On that night, this broken man heard the story of a God who specializes in broken men. The God who will not turn away from a broken and contrite heart—indeed, of a God for whom the best sacrifice is a broken spirit (Ps 51:17). Louie heard of the God who took up permanent residence in our broken world—a world fissured through and through with pain and despair and meanness and selfishness, a world of wars and POW camps and sadists and their victims, a world scarred beyond recognition. To this broken world God came in the person of His Son to bring healing and wholeness to broken people like Louie. And like me and you and all others who walk around carrying in our palms the shards of shattered lives.
I am not unbroken. Indeed, I needed breaking. So God broke me. I thought I had it all together. I had my life figured out. Even though outwardly I was serving God, inwardly I served only the god named Ego. My heart was the shrine at which I bowed the knee. So the Lord of truth let the lord of the lie have his way with me. And down I went. A piece here, a piece there, a Humpty Dumpty mess of man lying fractured on the floor. No man could put me back together, especially me. I was one more broken man in a broken world full of broken people. And I was precisely where God wanted me to be.
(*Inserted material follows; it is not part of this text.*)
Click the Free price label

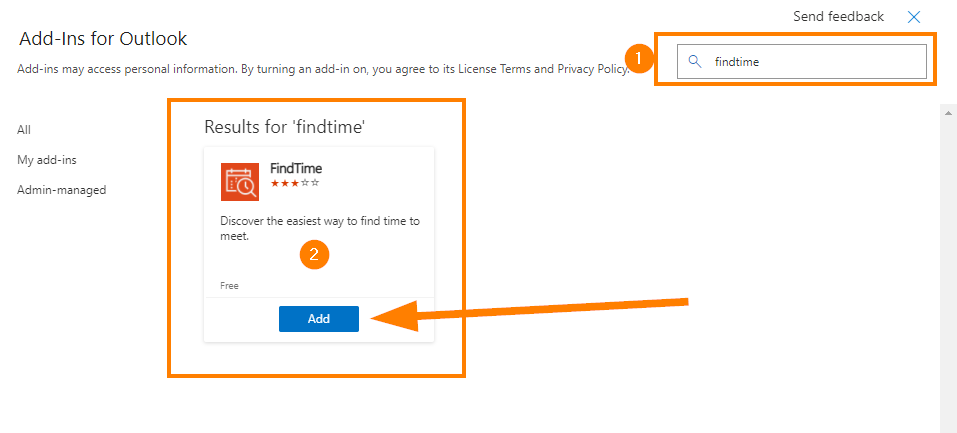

He came to me as He came to Louie. He came in the most amazing story ever told. The story of a God who loves broken men back into wholeness. Jesus went around picking up the pieces of me to put them back together. Matching this shard to that shard. Gluing me back together with the adhesive of His blood. But that blood, shed on the cross, did more than adhere. It recreated me. It turned my broken heart of stone into a restored heart of flesh, pumped full of blood that emptied from the broken body of Jesus on the cross. He did more than put me back together; He put me into a new body, His own body, the body of Christ. He reformed me as one who bears His image. He made me, literally, into a new man. So radical is this change that it is no longer I who live, but Christ who lives in me, and I who live in Christ.
God took our pain personally. He suffered for us, with us, because of us. So great is His love that He will follow us into the POW camps; into the squalid backstreets where drugs are cheap and sex is cheaper; into marriages rocked by divorce and punctuated by fights; into the hellish conditions of a world addicted to evil in ever increasing proportions. God will hound us wherever we go, find us wherever we are, and reach down deep to pick us up and carry us home. His mission is your salvation. His mission is to put you back together in Jesus Christ. And He won’t rest until it’s done.
We are not unbroken. We are broken and restored. We are dead and now alive, for we are the ones for whom God was willing to move heaven and earth to make us whole again. That is not only Louie Zamperini’s story. It is ours.